Campylobacter, Salmonella, and Yersinia antibodies and pregnancy outcome in Danish women with occupational exposure to animals
Research output: Contribution to journal › Journal article › Research › peer-review
Bjørn Kantsø, Anne-Marie Nybo Andersen, Kåre Mølbak, Karen Angeliki Krogfelt, Tine Brink Henriksen, Stine Yde Nielsen
BACKGROUND: The aim of this study was to determine antibody titres against Campylobacter, Salmonella, and Yersinia in a population-based cohort of pregnant women in Denmark in order to evaluate adverse pregnancy outcomes (miscarriage, preterm birth, and small for gestational age) in relation to occupational exposure to animals in women exposed to food producing animals.
METHODS: We used data and blood samples from the Danish National Birth Cohort. Serum samples collected during the first trimester from 192 pregnant women who were occupationally exposed to domestic animals and 188 randomly selected unexposed pregnant women were analysed for IgG, IgM, and IgA antibodies against Campylobacter, Salmonella, and Yersinia.

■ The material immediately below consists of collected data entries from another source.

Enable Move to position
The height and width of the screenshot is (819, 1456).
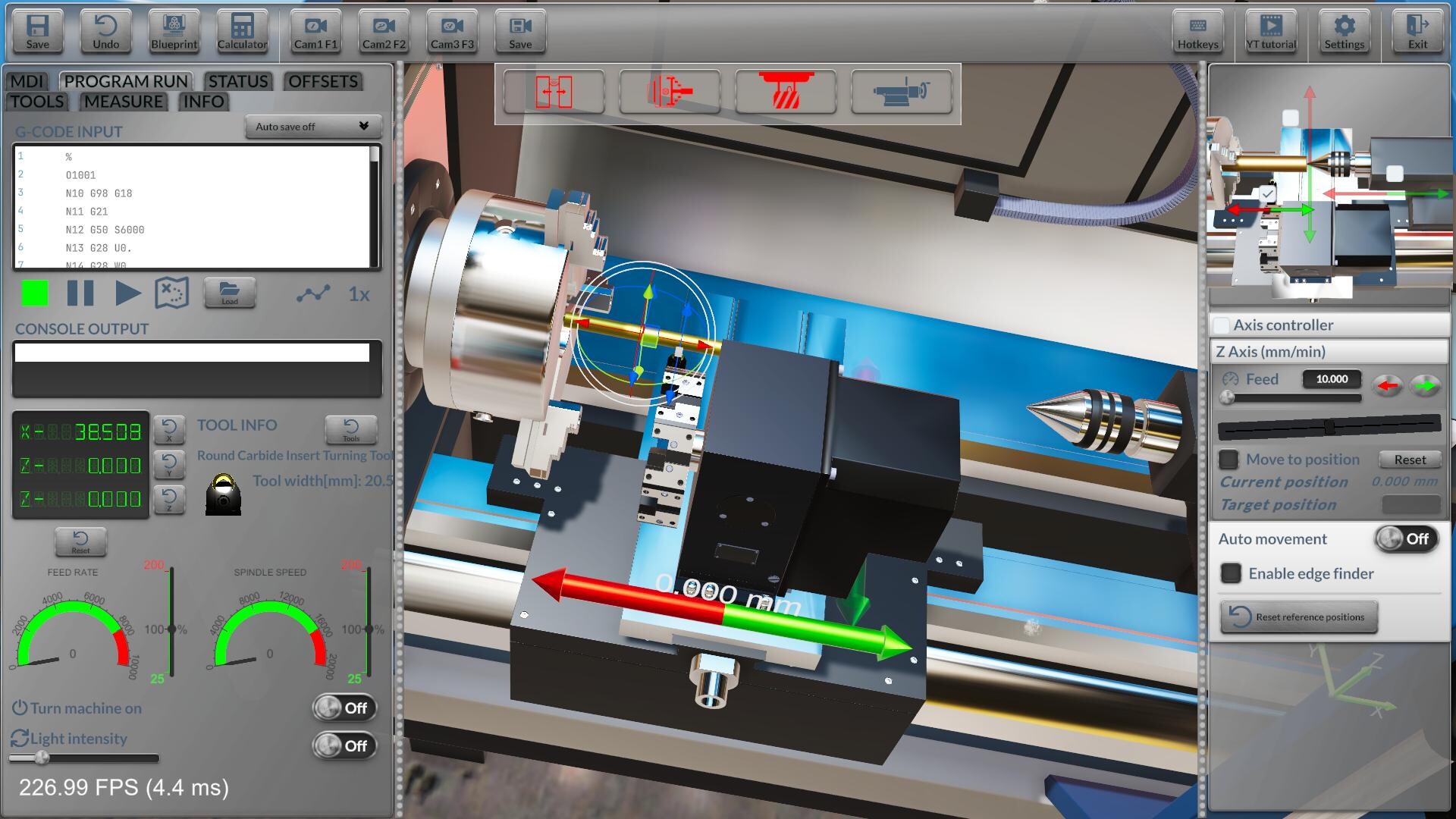[1229, 459]
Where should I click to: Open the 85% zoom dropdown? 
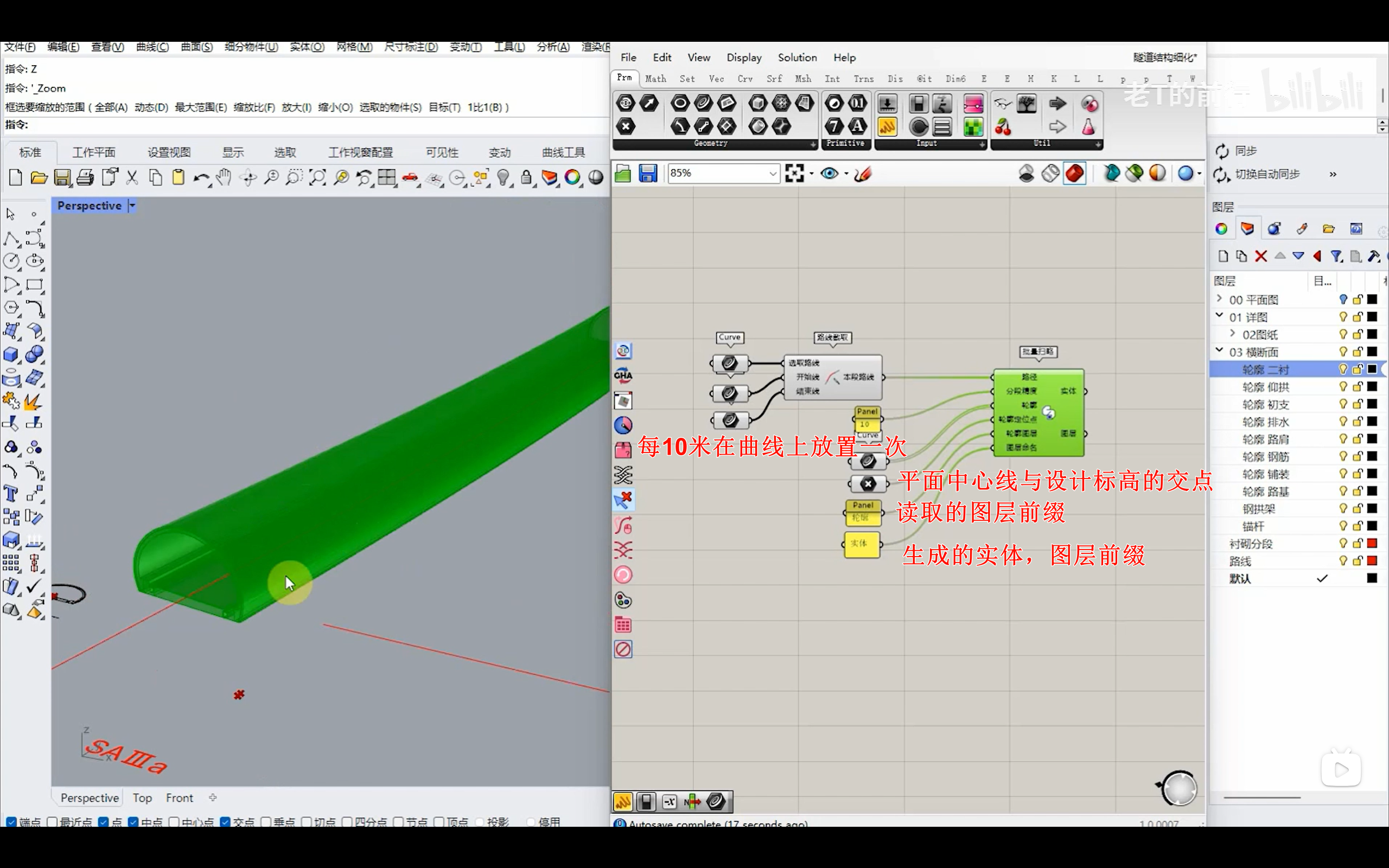click(773, 174)
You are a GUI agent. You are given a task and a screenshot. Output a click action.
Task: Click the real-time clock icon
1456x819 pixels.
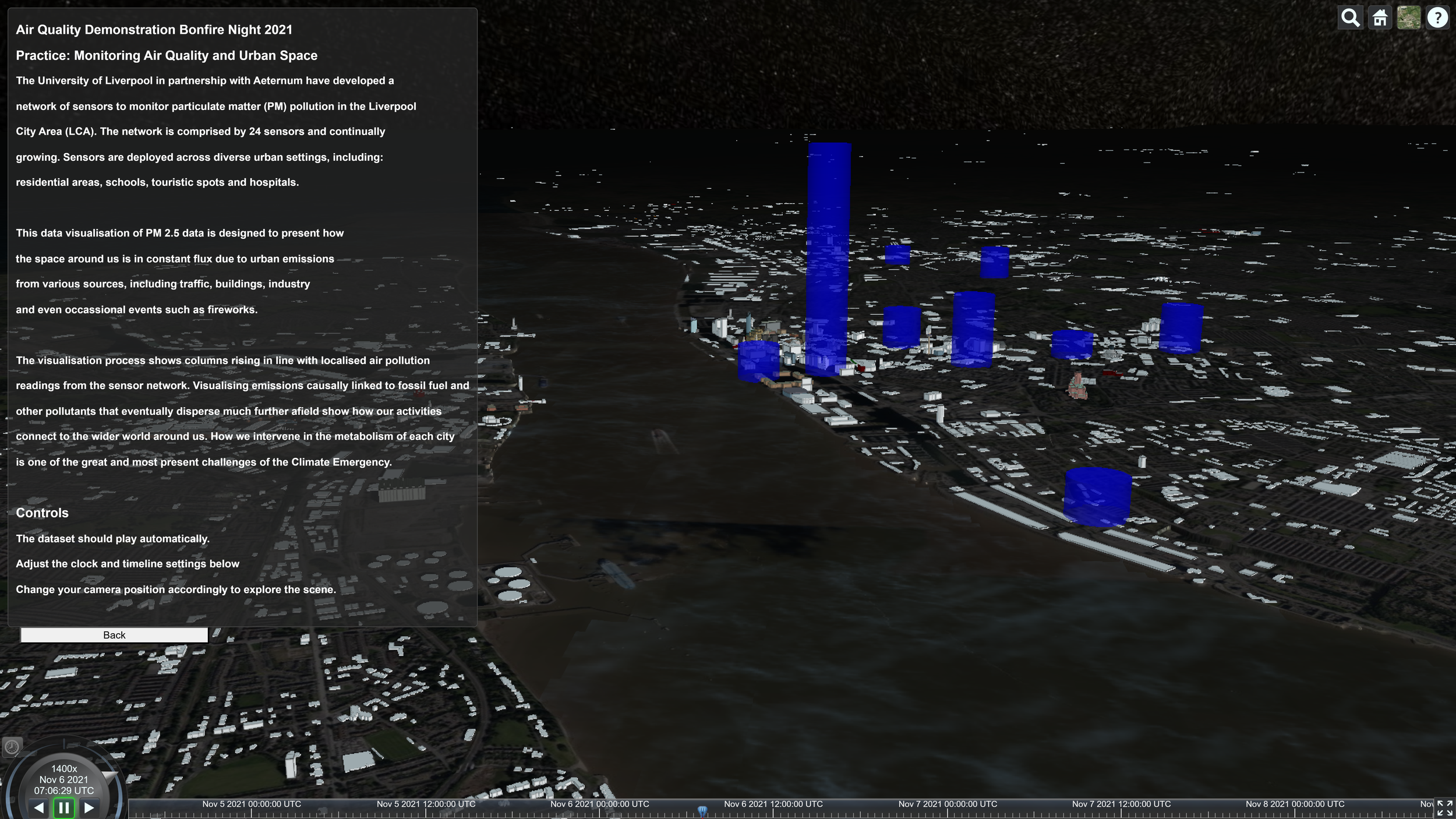[12, 747]
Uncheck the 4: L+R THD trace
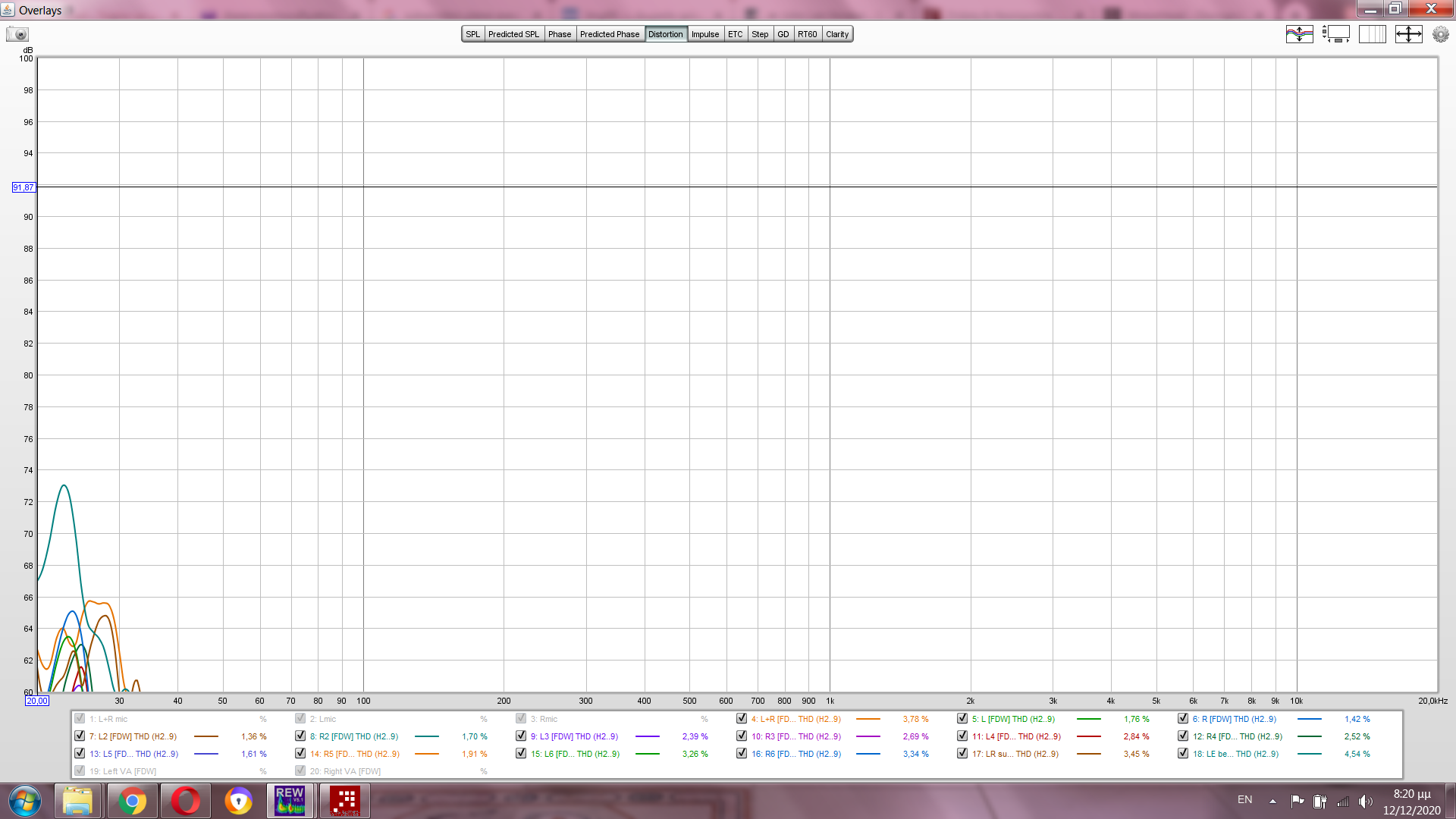 (x=742, y=718)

Pregnancy outcomes of interest were identified through the Danish National Patient Register.
RESULTS: Women with occupational exposure to animals had significantly higher IgG antibody concentrations against Campylobacter, Salmonella, and Yersinia, whereas they had lower concentrations of IgM and IgA antibodies.
CONCLUSIONS: Serological markers were not identified as risk factors for adverse pregnancy outcomes, with the exception of elevated concentrations of Salmonella antibodies, which were found to be associated with an increased risk of preterm birth.